Rotator cuff tears are a common complication
There are a number of complications associated with luxatio erecta. Eighty percent of patients with this injury have either an associated rotator cuff tear or a fracture of the greater tuberosity (which we’ll get to in a bit).3 Magnetic resonance imaging studies have shown rotator cuff injuries to involve the supraspinatus, infraspinatus, and, less frequently, the subscapularis tendon.6 It’s believed that rotator cuff tears may be even more prevalent than reported in the literature since they are often underrecognized at the time of presentation with the dislocation.6
Other complications. Sixty percent of patients report some degree of neurologic dysfunction after the dislocation.5 The most common nerve affected is the axillary, followed by the radial, ulnar, and median nerves.3 These injuries are more likely to occur with associated fractures of the greater tuberosity or axillary artery injuries.7 Symptoms generally resolve after reduction, although there have been cases that have taken up to 6 weeks to resolve.8
Vascular compromise, most commonly occurring as a result of axillary artery injury, has been reported in 3.3% of cases.5 This injury is most common in elderly patients, with 75% of cases occurring in patients older than 60 years.7 It’s been hypothesized that this is due to the loss of arterial elasticity as an individual ages. The most common presenting signs and symptoms include absent radial and/or brachial pulses, severe pain, axillary swelling, axillary masses due to hematoma formation, and neurologic deficits.7 Complications are minimal if diagnosed and treated early.

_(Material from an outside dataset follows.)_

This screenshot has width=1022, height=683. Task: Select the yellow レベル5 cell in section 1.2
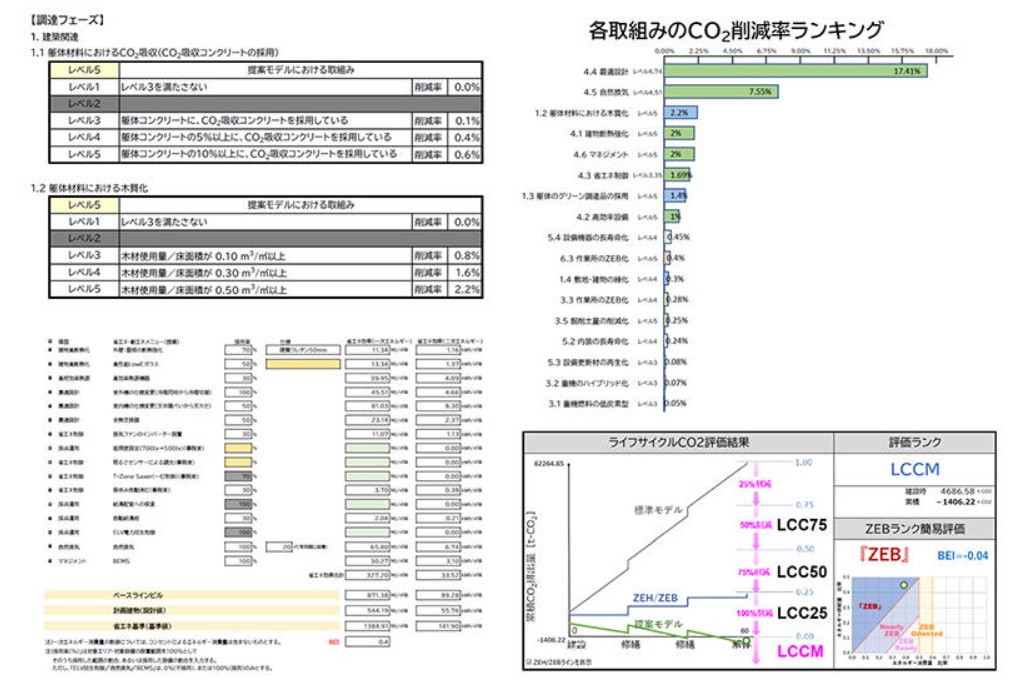point(83,204)
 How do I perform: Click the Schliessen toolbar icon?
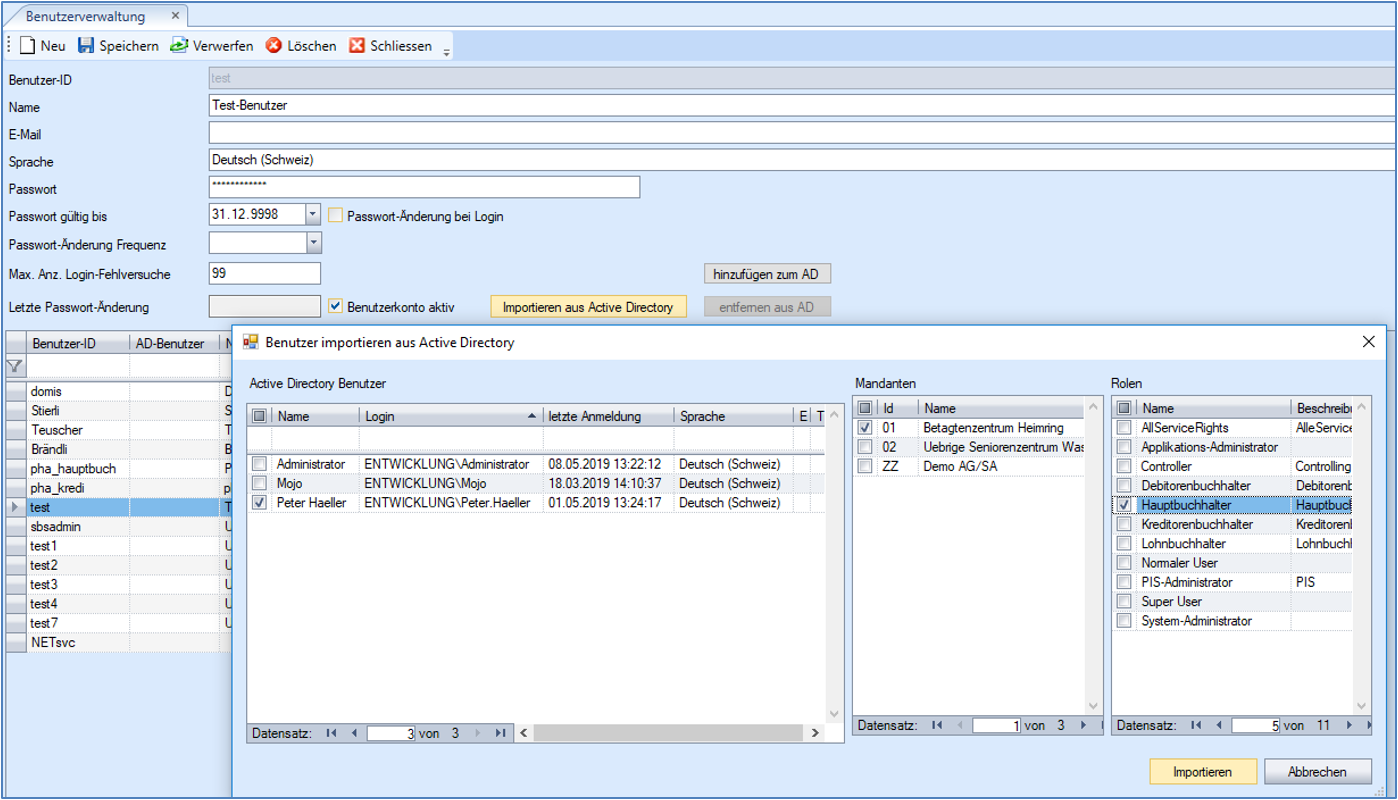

The most expeditious way to diagnose this complication is to obtain a Doppler ultrasound of the injured extremity. If surgery is indicated, saphenous vein graft has been reported as a successful treatment.3
Fractures are another complication to watch for. The most common fractures are of the greater tuberosity, although fractures to the glenoid, humeral head, acromion, and scapular body have also been reported.8 Fracture management depends on the characteristics of the fracture, including displacement, size of the fragment, and joint stability.
Treatment involves traction and countertraction
Luxatio erecta is normally treated by closed reduction using the traction-countertraction technique. In this maneuver, the shoulder is reduced with direct traction, while countertraction is applied with a sheet wrapped over the clavicle on the affected side and pulled down and across the chest toward the unaffected side. The affected arm is pulled in a cephalad direction and further abducted until the humeral head is reduced within the glenoid fossa. After reduction, the arm is gradually moved downwards toward the patient’s side and splinted in the adducted position.8
Special care should be taken with patients who are at risk of cervical spine injuries. Postreduction radiographs should be obtained to verify proper humeral placement and to assess for any associated fractures. While closed reduction is the definitive treatment, patients run the risk of recurrent instability that may necessitate capsular reconstruction.1
Our patient recovered well
Our patient was sedated with fentanyl and midazolam, and his shoulder was reduced with the traction-countertraction technique described earlier. Postreduction radiographs revealed satisfactory alignment of the right glenohumeral joint and that the greater tuberosity was reduced to within a centimeter of its normal position. No additional fractures were identified.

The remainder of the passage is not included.